Arek pozostaje osobą tajemniczą jak przystało na artystę jego pokroju. Jest takim, którego trzeba znaleźć i potrafić się zamienić w słuch by pobrać nauki.


Gdy uszy ucznia będą gotowe słuchać to pojawią się usta które będą mówić


Myślę, że Rysiek Ridel Ridel byłby z niego dumny. Arek kontynuuje tradycję w muzyce, które niemal już wymarły w dobie muzyki elektronicznej, wszechobecnego Hip-hop’u, techno.

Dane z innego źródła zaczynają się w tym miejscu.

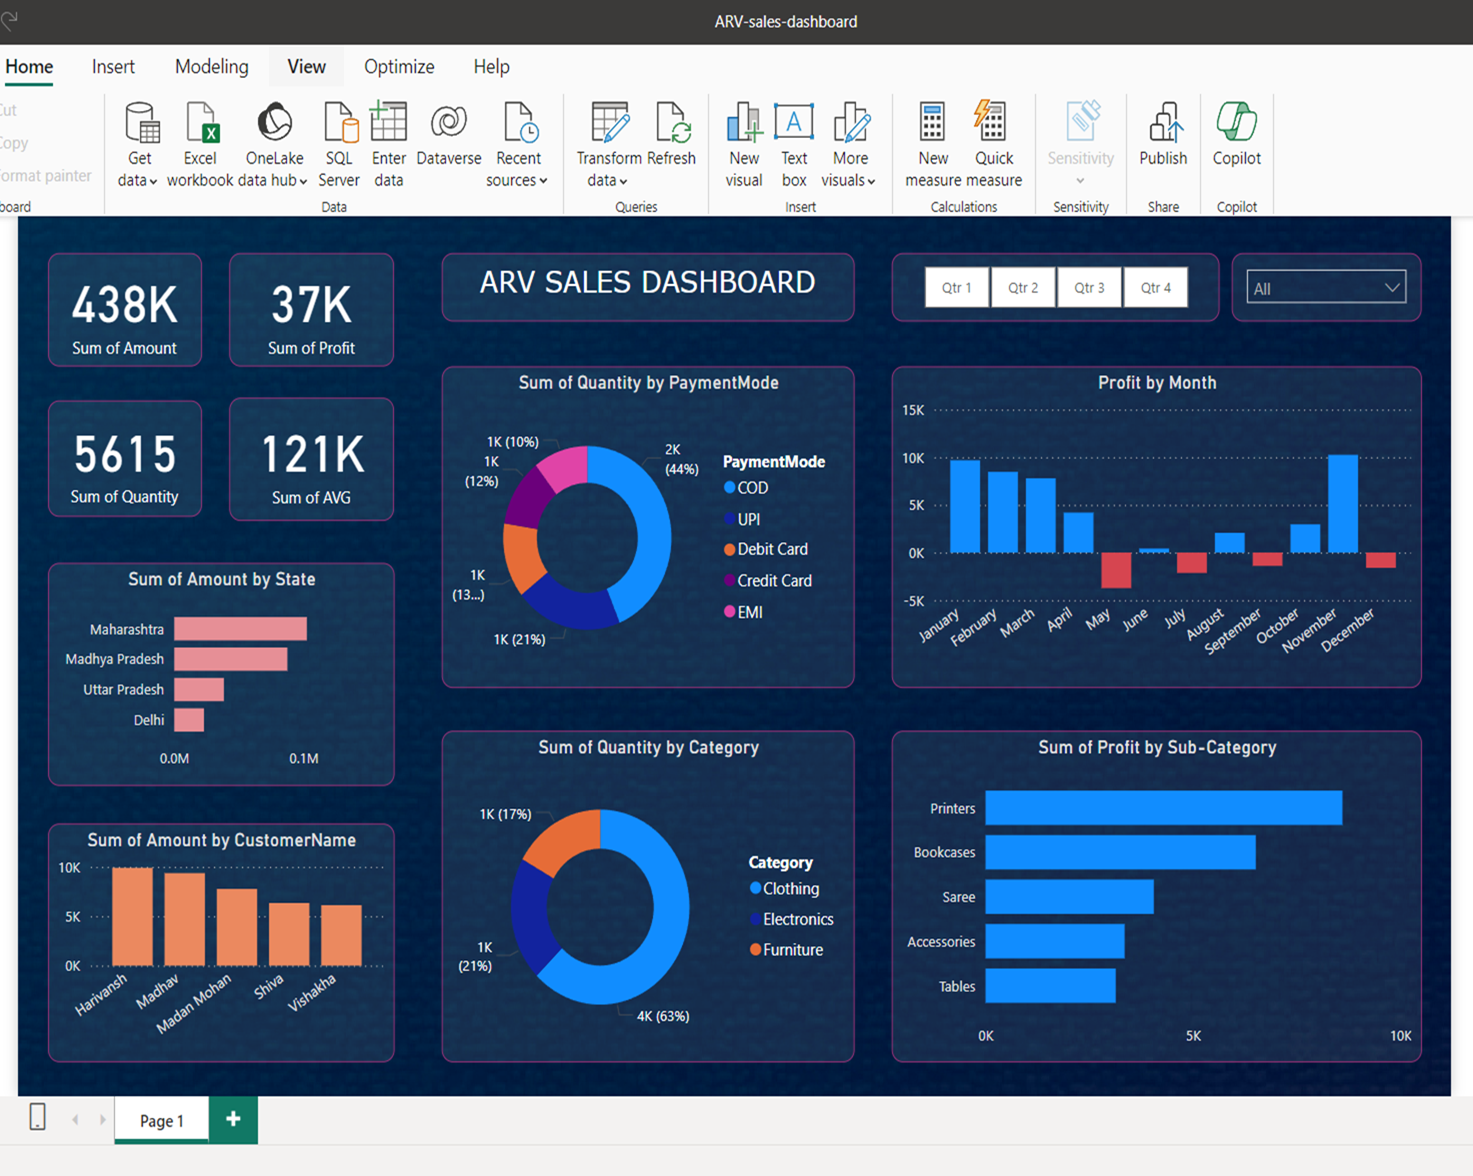Select the Qtr 1 filter button
This screenshot has width=1473, height=1176.
[956, 287]
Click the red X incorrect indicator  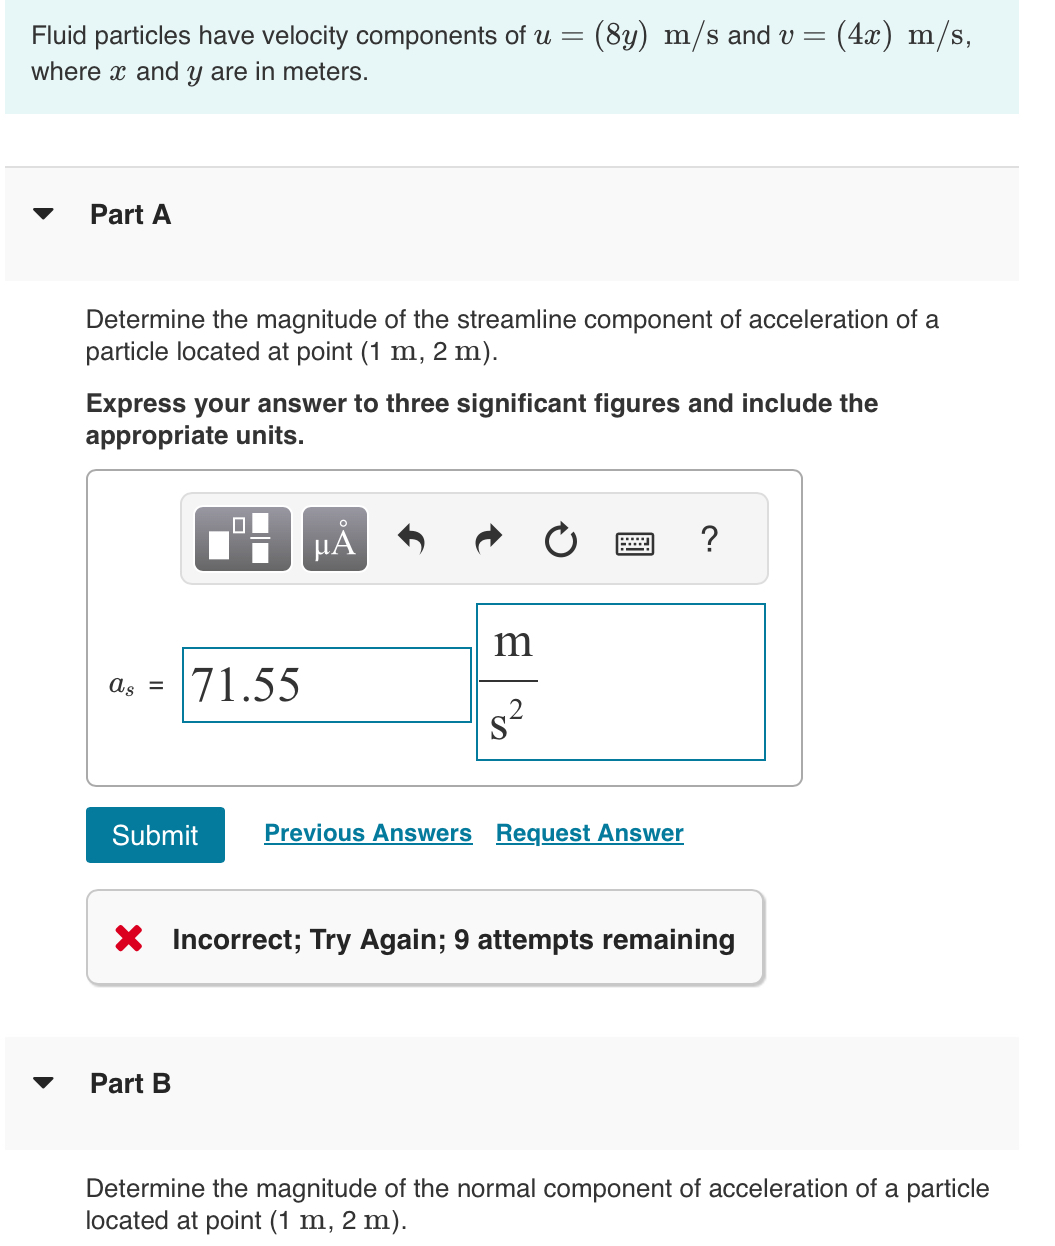tap(127, 938)
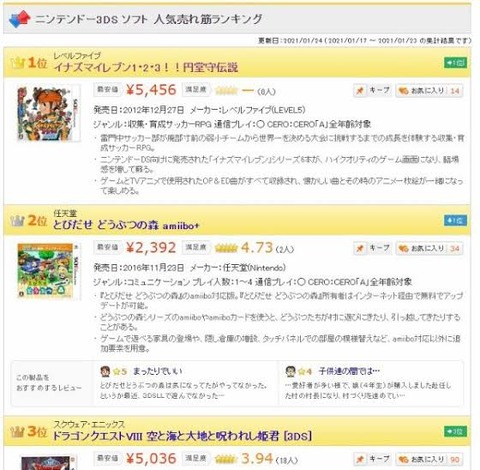Click the bronze crown icon for rank 3

pos(17,432)
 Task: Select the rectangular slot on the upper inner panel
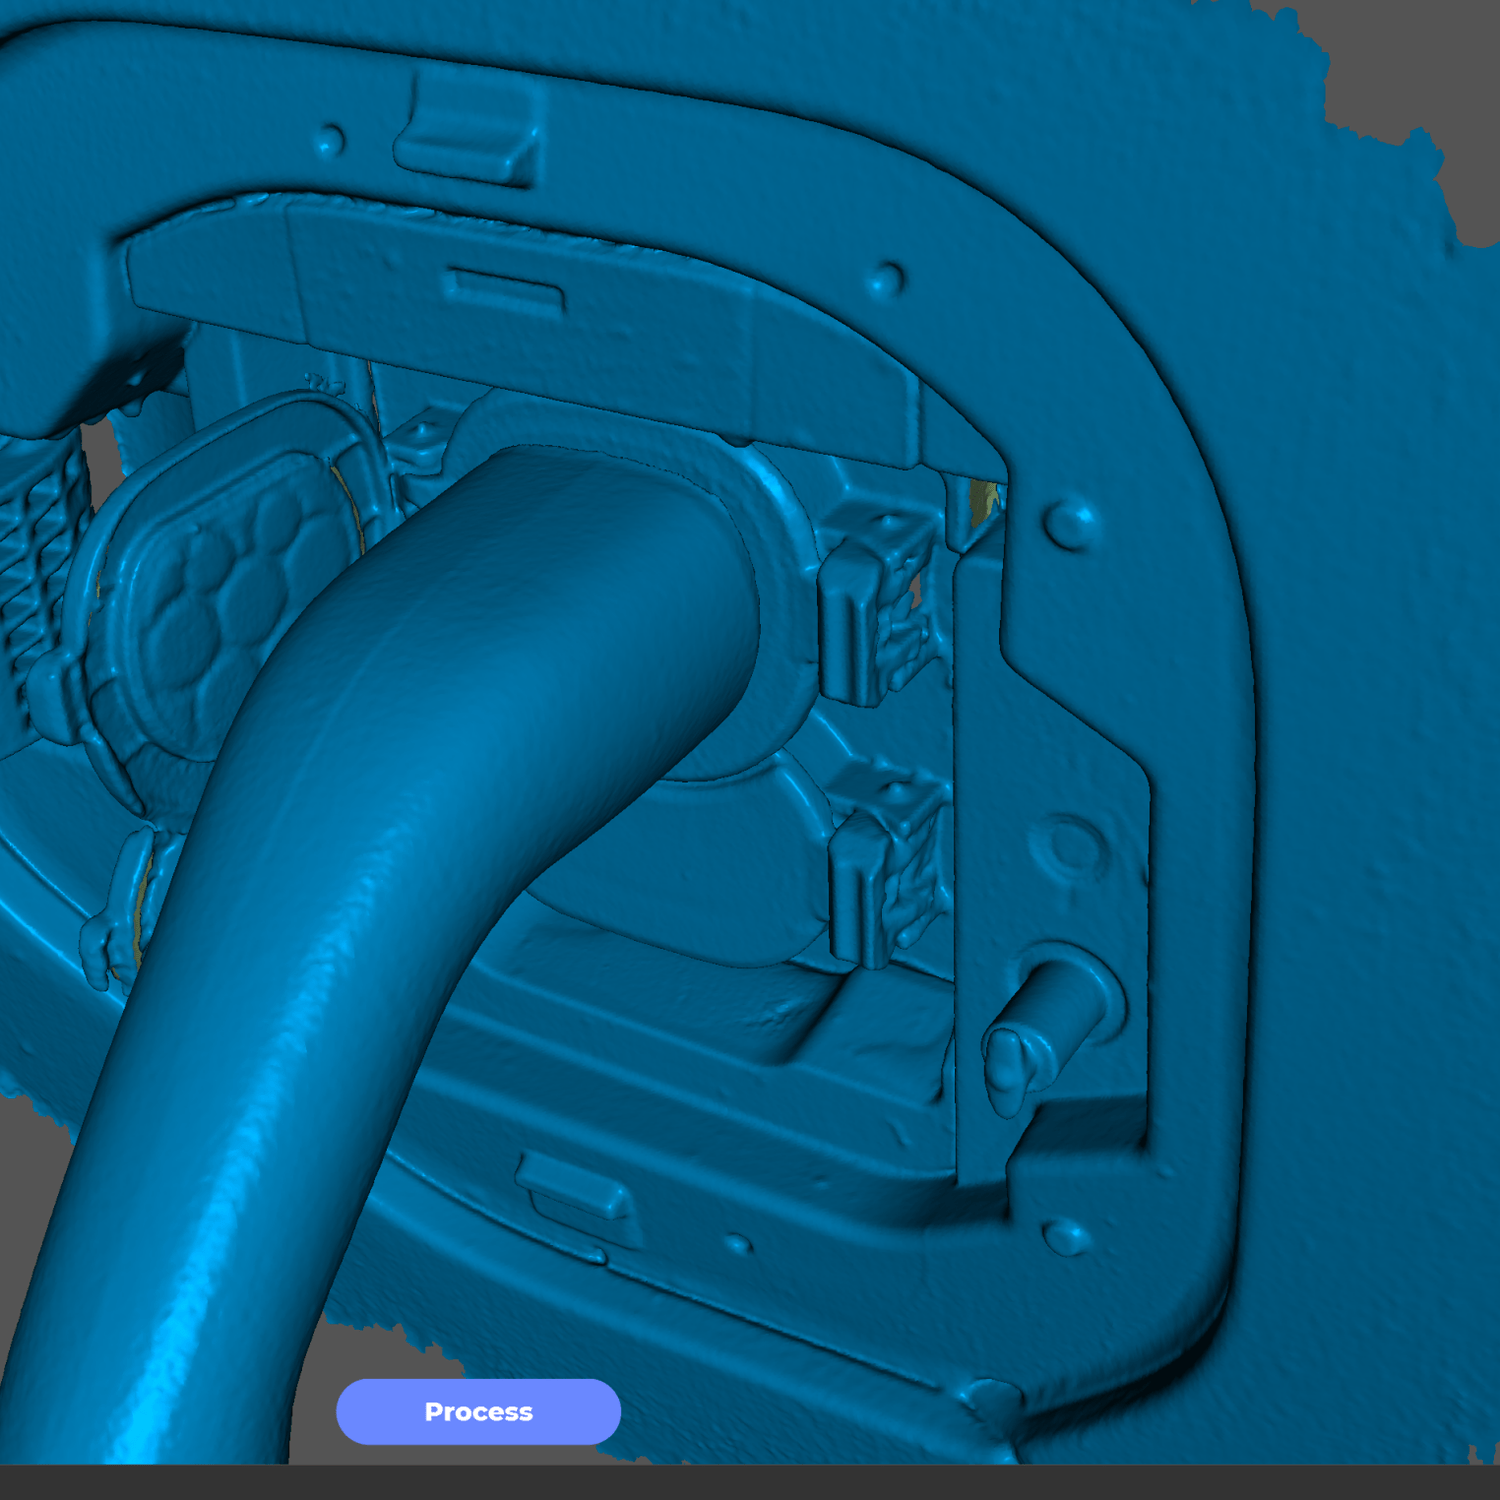[503, 288]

Dlaczego to robi? W duszy gra mu blues? Outsider? Hippis. Człowiek wolny…

W trasie i na drodze odkąd pamiętam, a ścieżki jego są niezbadane niczym Pana naszego. Dlaczego o nim piszę? Może dlatego, że jest dla mnie inspiracją, bo sam gram na gitarze, a on inspiruję mnie jako osoba w swoim sposobie bycia. On i gitara, to jak jego plecak, brzemię i krzyż który nosi zawszę ze sobą.


Gdybym miał gitarę to bym na niej grał…


Piszę ten artykuł bez jego autoryzacji, a jego zdjęcia pobrałem bezprawnie z jego profilu na Facebooku.

Nie napisałem nic, o jego muzyce, abyście mogli sami go znaleźć i posłuchać go na żywo. Wszelkim potencjalnym organizatorom koncertów i festiwali i fanom muzyki ambitnej polecam Arka Zawilińskiego.